E non sono solo i coltivatori di stevia a doversi preoccupare. Tra gli ingredienti che verranno rimpiazzati, o probabilmente scambiati con prodotti di sintesi, vi sono la vaniglia, lo zafferano, l’olio di cocco, il patchouli, lo squalene dell’olio di oliva e l’olio di rosa. Di fatto, le maggiori aziende di cosmetici, aromi e fragranze a livello mondiale sperano che la biologia di sintesi possa aiutarle a sostituire più di 200 estratti vegetali naturali. Secondo la Federazione internazionale per il commercio di oli essenziali e aromi (IFEAT), il 95% circa di questi ingredienti vegetali viene prodotto da piccoli agricoltori e ciò fornisce ad alcune delle comunità più povere del mondo un reddito in denaro per loro più che indispensabile.
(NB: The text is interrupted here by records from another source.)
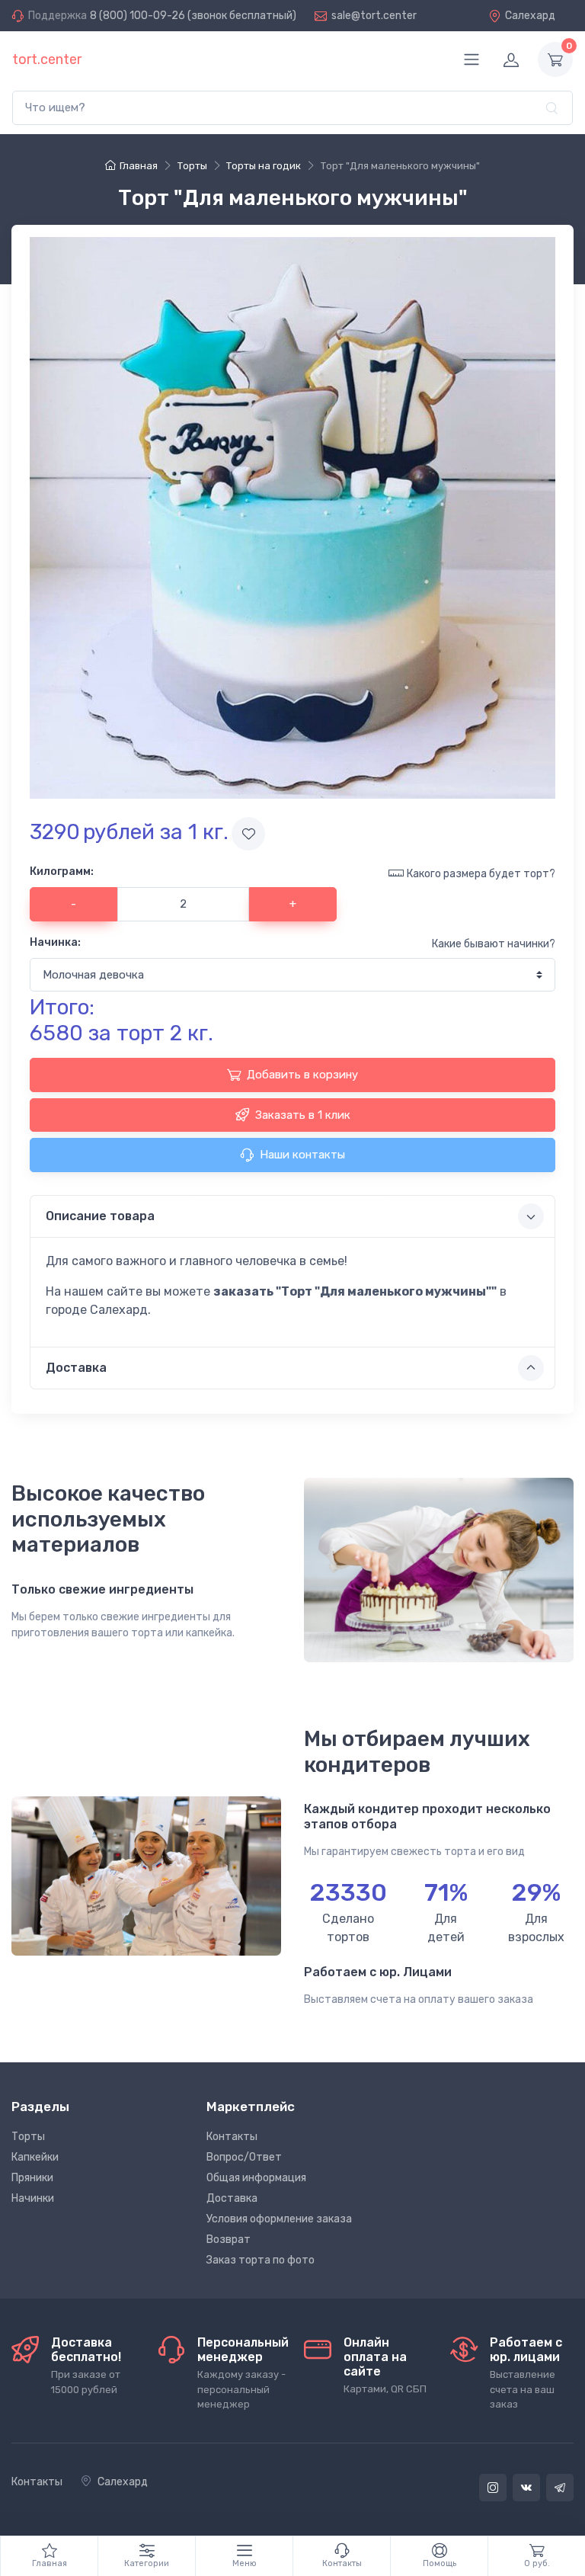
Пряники (32, 2177)
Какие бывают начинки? (493, 943)
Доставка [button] (76, 1367)
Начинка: (55, 942)
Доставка (231, 2198)
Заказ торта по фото (260, 2260)
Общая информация (256, 2177)
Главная (139, 165)
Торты (28, 2136)
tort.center (47, 59)
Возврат (228, 2239)
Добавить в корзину (302, 1074)
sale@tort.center (374, 15)
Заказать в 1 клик (302, 1115)
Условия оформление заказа (279, 2218)
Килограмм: (62, 871)
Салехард (530, 15)
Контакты (231, 2136)
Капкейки (35, 2157)
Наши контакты (302, 1154)
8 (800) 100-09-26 (137, 15)
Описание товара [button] (100, 1216)
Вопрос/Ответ (244, 2157)
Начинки (32, 2198)
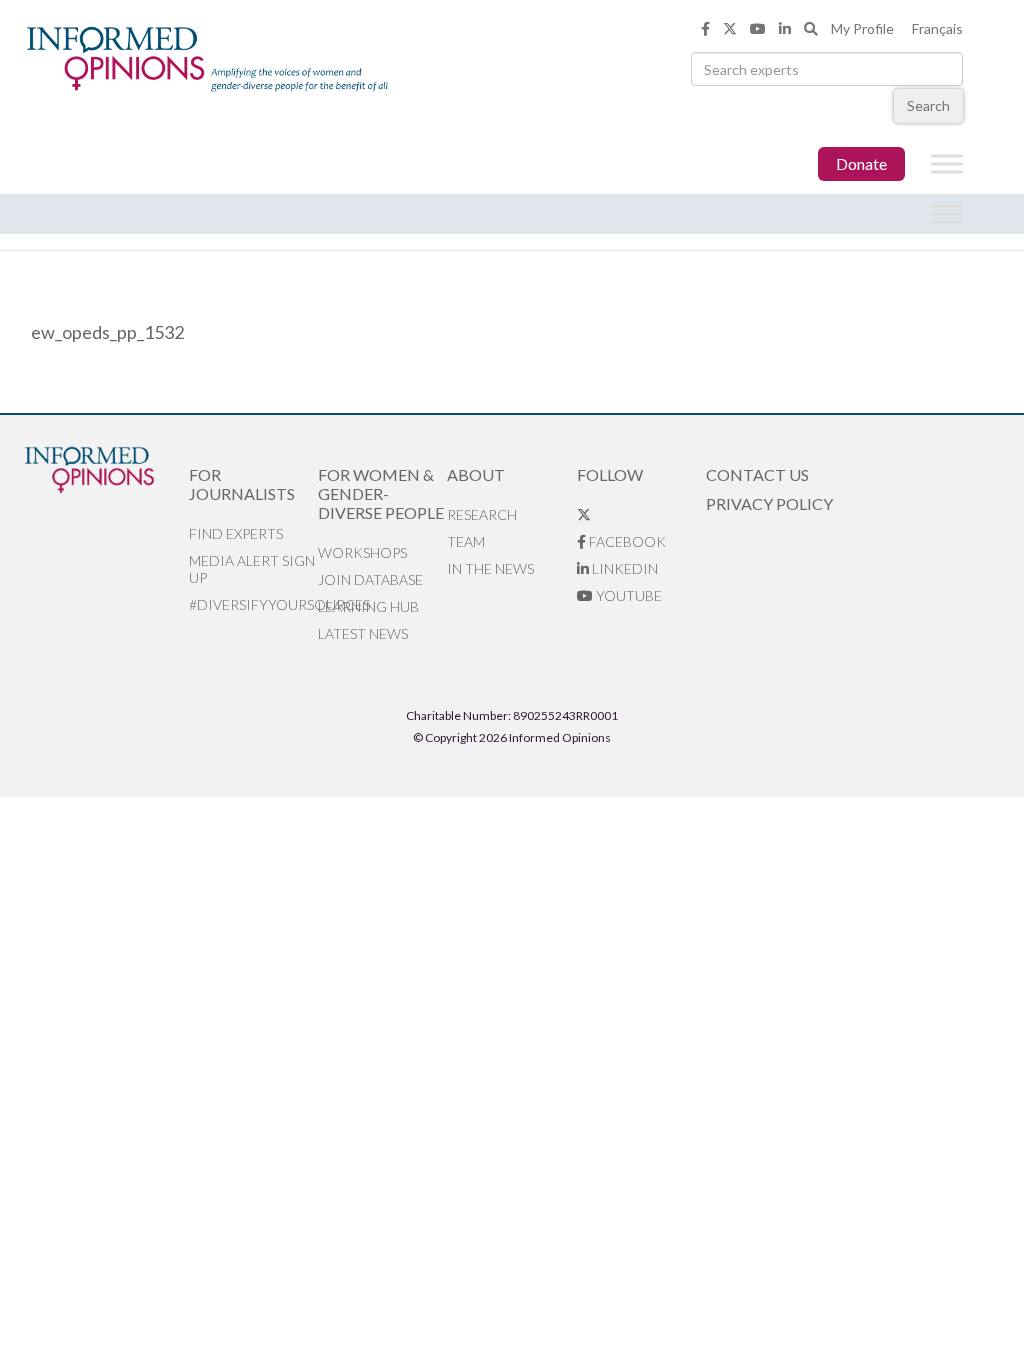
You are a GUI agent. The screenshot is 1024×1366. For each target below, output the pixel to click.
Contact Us (757, 474)
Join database (370, 579)
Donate (861, 163)
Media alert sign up (252, 569)
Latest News (363, 633)
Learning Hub (368, 606)
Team (466, 541)
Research (482, 514)
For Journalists (242, 484)
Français (937, 28)
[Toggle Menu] (947, 164)
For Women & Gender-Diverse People (381, 493)
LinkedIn (623, 568)
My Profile (862, 28)
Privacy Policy (769, 503)
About (476, 474)
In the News (490, 568)
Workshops (362, 552)
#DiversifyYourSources (253, 604)
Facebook (626, 541)
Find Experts (236, 533)
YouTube (627, 595)
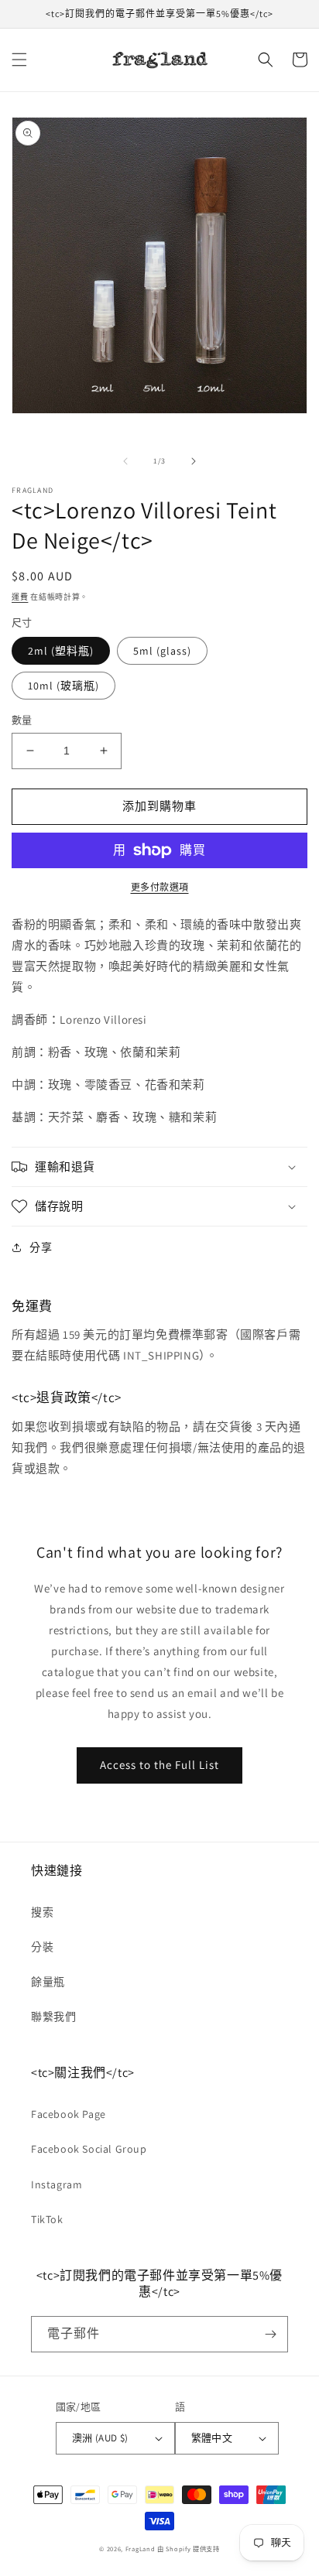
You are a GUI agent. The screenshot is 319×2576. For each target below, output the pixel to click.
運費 (20, 597)
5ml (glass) (162, 651)
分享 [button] (40, 1247)
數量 (22, 720)
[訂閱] (270, 2334)
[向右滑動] (194, 461)
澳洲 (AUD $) (100, 2437)
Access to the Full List (159, 1764)
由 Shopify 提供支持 (188, 2548)
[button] (19, 60)
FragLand (140, 2548)
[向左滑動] (125, 461)
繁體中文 (212, 2437)
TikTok (47, 2219)
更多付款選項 (160, 887)
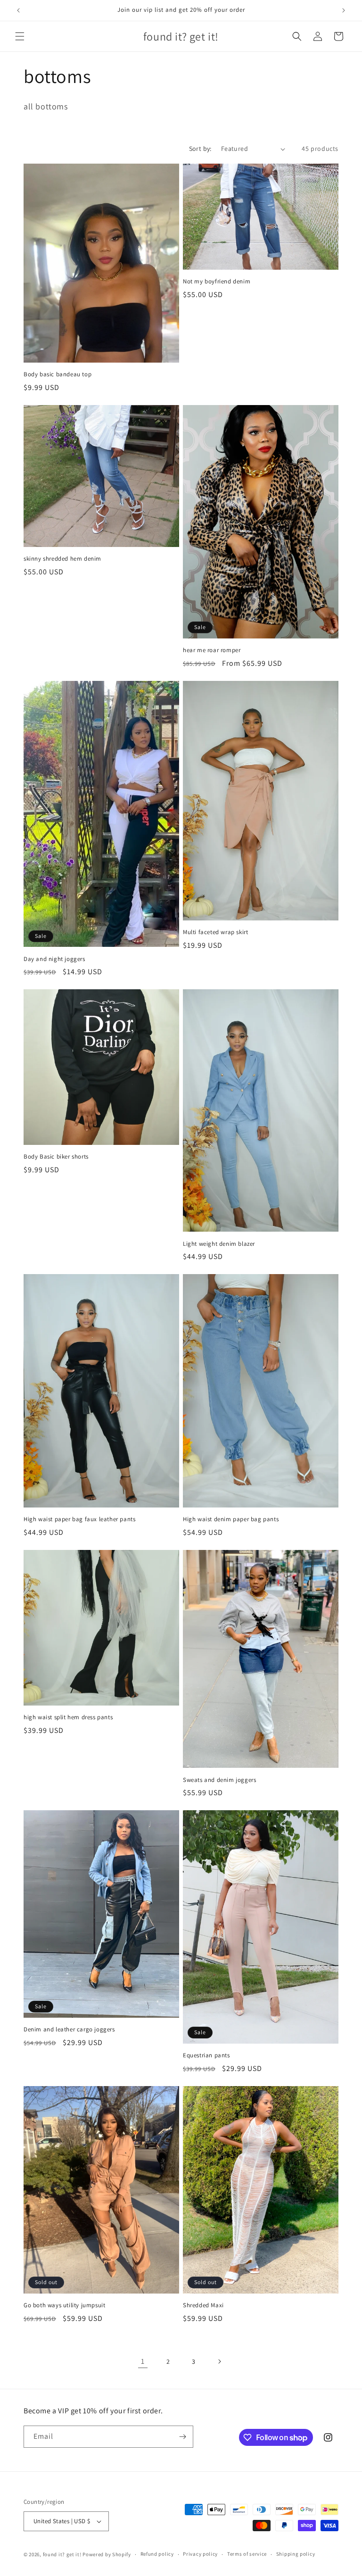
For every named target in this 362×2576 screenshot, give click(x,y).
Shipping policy (295, 2554)
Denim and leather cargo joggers (69, 2029)
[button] (19, 36)
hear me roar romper (211, 650)
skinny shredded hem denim (62, 559)
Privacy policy (200, 2554)
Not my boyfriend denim (216, 281)
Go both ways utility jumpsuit (64, 2305)
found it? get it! (62, 2554)
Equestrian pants (206, 2055)
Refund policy (157, 2554)
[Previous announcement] (18, 10)
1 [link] (143, 2361)
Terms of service (247, 2554)
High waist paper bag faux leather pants (79, 1519)
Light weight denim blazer (219, 1244)
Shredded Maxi (203, 2305)
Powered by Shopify (106, 2554)
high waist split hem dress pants (68, 1717)
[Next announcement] (343, 10)
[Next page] (219, 2361)
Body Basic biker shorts (56, 1156)
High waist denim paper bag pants (231, 1519)
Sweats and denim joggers (219, 1780)
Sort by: (200, 148)
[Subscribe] (182, 2437)
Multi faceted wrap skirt (215, 932)
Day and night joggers (54, 959)
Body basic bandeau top (57, 374)
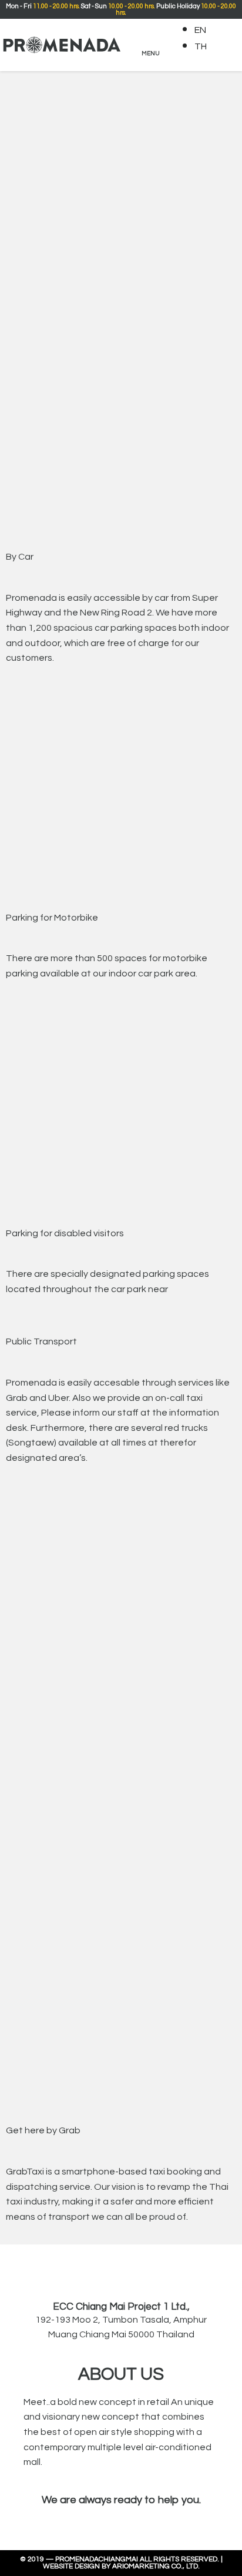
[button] (150, 43)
Per fortuna, i consumatori stanno diventando sempre più consapevoli dei rischi legati alla biologia di sintesi, e le aziende reattive in tal senso. All’inizio di quest’anno, il famoso produttore di gelati Ben and Jerry’s si è impegnato a non utilizzare ingredienti prodotti con la biologia di sintesi. Allo stesso modo, Häagen-Dazs ha confermato che non utilizzerà aroma di vaniglia di sintesi nei suoi prodotti. E, dopo che decine di migliaia di consumatori arrabbiati hanno presentato un’istanza a Ecover, il marchio di prodotti naturali per la pulizia, l’azienda ha velocemente ritirato un esperimento che prevedeva l’impiego di olio algale di sintesi in un detersivo per bucato.
Questi esempi non resteranno casi isolati. Il Non-GMO Project, un’organizzazione per l’etichettatura dei prodotti non Ogm sempre più influente, ha decretato che 33.000 prodotti con il suo marchio non conterranno ingredienti creati con la biologia di sintesi. Nel frattempo, l’Associazione europea per la stevia (EUSTAS) si è detta preoccupata che EverSweet possa minare la fama di ingrediente sano e naturale della pianta.
Le nubi oscure che si addensano sulla biologia di sintesi non saranno state visibili al brillante lancio del prodotto della Cargill, ma certo è che, facendo concorrenza agli agricoltori più poveri e ingannando i consumatori sull’origine dei suoi ingredienti, EverSweet e altri esempi di questa tecnologia stanno causando malumore a entrambe le estremità della catena di produzione. Questo è il motivo per cui quello che è successo a Las Vegas dovrebbe fermarsi a Las Vegas.